— The problem —
Go through the listing below and count the lines with "computer" in them. Only the count is needed.

------------------------------

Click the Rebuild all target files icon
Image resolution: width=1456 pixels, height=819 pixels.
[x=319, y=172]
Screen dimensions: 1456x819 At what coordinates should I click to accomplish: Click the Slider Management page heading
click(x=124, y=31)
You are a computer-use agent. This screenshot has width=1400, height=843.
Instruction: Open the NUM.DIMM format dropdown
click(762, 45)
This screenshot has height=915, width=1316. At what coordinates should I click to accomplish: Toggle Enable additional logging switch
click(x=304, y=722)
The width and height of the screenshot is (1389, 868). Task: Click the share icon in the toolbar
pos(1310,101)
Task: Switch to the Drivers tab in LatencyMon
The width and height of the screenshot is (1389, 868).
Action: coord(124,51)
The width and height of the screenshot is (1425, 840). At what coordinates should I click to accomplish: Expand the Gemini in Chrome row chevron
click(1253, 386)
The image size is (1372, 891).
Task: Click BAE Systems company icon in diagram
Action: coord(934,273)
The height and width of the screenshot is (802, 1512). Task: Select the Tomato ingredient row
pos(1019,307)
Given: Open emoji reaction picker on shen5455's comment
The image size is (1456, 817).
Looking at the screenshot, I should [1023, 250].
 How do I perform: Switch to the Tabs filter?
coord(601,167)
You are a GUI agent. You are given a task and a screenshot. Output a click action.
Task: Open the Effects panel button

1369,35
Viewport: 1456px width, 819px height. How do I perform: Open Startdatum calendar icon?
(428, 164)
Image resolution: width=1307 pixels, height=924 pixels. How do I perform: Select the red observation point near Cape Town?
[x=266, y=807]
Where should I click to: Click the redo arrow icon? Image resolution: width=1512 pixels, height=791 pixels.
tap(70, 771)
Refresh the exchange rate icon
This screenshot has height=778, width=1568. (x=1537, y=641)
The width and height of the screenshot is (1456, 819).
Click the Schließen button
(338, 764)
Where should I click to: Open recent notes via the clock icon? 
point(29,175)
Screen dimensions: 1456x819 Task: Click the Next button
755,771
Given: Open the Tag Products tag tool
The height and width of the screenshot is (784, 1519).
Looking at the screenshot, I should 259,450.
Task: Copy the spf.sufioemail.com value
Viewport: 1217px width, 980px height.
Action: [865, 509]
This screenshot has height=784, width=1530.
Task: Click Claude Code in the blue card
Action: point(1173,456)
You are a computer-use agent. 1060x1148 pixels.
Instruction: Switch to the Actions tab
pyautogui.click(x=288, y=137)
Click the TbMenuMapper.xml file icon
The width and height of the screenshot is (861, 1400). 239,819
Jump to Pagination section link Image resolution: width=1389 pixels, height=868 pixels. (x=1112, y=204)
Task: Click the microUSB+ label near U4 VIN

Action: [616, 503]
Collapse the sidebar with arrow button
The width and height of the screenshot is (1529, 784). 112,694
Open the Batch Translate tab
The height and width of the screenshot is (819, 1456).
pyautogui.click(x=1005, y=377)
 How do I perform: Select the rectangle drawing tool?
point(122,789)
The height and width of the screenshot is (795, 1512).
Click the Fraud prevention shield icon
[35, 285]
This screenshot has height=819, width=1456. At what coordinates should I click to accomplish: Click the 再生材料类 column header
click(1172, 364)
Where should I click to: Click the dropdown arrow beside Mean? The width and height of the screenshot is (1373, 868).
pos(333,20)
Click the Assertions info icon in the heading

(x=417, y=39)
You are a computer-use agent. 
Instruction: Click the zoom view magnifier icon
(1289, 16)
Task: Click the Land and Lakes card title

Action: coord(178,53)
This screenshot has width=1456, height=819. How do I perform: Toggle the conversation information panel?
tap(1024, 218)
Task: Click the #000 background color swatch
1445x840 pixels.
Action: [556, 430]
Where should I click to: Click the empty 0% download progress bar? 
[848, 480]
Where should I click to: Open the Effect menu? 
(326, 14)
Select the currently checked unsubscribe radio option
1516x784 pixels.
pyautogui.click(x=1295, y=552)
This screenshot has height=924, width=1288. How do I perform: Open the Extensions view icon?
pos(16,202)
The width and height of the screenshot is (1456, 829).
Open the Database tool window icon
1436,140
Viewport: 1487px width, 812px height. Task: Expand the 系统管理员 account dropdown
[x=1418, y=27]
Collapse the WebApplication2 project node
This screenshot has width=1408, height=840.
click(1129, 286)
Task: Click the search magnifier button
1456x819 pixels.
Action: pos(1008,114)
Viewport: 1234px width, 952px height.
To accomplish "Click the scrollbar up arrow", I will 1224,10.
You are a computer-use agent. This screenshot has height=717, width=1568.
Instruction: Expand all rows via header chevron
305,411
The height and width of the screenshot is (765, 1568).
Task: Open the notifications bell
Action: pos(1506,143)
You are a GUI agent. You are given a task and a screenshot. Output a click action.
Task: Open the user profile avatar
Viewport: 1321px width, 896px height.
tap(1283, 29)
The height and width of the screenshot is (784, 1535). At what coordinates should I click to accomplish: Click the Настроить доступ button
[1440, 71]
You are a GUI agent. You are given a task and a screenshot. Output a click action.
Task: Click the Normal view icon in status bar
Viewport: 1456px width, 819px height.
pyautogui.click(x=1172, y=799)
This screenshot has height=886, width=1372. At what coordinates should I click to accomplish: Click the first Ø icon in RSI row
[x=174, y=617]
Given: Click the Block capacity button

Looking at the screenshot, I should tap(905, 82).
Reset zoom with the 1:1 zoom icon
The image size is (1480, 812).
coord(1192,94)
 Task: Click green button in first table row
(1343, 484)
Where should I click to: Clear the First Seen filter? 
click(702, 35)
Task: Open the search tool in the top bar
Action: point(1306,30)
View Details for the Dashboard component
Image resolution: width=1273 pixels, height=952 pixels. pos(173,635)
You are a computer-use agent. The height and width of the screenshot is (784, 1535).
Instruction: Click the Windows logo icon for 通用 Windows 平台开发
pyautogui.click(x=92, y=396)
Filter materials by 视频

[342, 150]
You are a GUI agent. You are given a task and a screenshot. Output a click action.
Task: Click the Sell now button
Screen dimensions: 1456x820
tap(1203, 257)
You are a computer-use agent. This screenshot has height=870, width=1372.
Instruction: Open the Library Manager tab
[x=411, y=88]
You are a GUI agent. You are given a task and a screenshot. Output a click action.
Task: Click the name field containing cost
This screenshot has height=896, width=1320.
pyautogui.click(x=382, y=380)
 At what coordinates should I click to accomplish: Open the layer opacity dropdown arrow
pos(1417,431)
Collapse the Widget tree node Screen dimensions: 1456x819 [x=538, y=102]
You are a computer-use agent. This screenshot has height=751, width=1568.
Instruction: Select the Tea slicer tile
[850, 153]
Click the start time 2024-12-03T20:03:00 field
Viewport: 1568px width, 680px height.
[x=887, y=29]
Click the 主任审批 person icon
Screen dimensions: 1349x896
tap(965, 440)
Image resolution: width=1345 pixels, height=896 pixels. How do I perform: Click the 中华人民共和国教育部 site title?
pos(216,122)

------------------------------

— Output of the exercise —
7